A bare picture of the product is very much like a bland descriptive few words. They’ll convince no one. Images and copy can be, and should be, significant factors in encouraging someone to complete, and the effectiveness of each is increased if the two work together.
If you intend to use a stock image in an email marketing campaign you should be prepared to spend a fair amount of time in doing so. The problem is the range of choice. It’s not that the exact image you want might not be there, but that there are so many to choose from that you can get overwhelmed by the choice.
You need a filter.
The baseline is that the image must reflect the copy and vice versa. This leaves you with just two alternatives: either pick the image to reflect the copy or insure your copywriter reflects the image. It’s immaterial which.
The marketing email needs to highlight the selling points. If the holiday you are offering is intended to target those who enjoy unstructured activities and the unusual, this is easy enough to convey in an image. Holiday makers alighting from a coach is not a particularly effective choice.
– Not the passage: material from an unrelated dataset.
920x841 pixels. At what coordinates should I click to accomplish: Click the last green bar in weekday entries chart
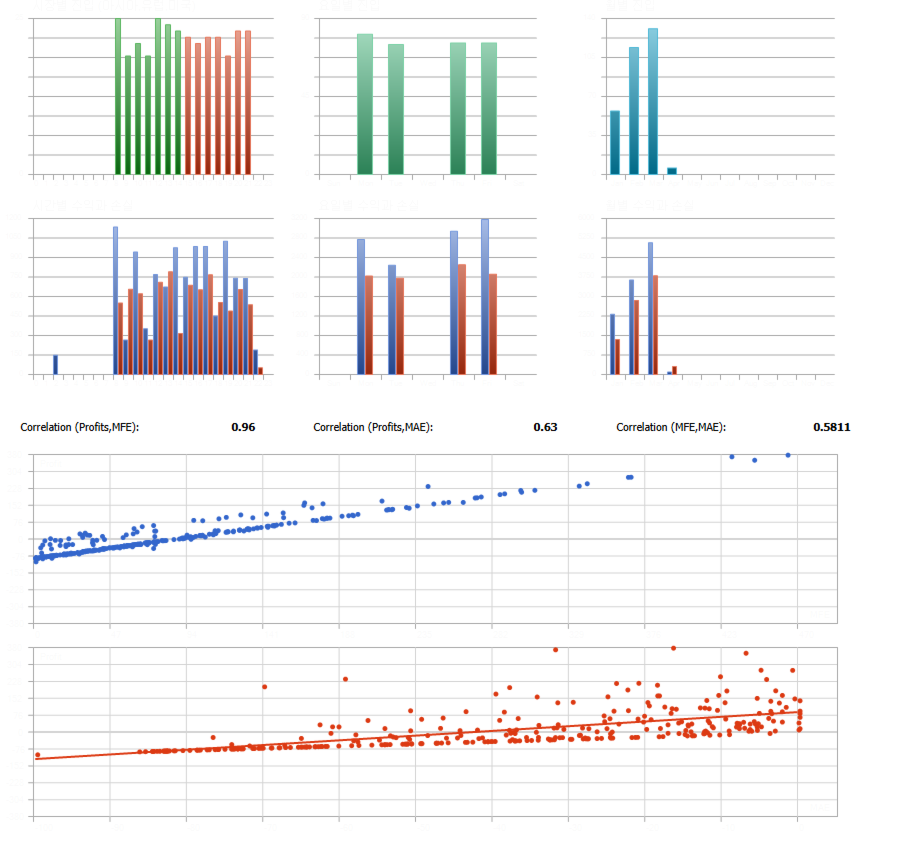489,109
Massage their conceit. If they won’t want to be part of the herd, you could enter ruminants in the search box and pick an image of cows chewing cud contentedly. It’s not as if your point will be obscure. Think of how self-satisfied they will be to realise they are individuals, able to make decisions without the following the herd.
If you are looking for imaginative and striking stock images for your next email marketing campaign, then use your imagination when searching. Go for something unusual, and the fact that you are using a stock image won’t matter. It might convince for merely being unexpected.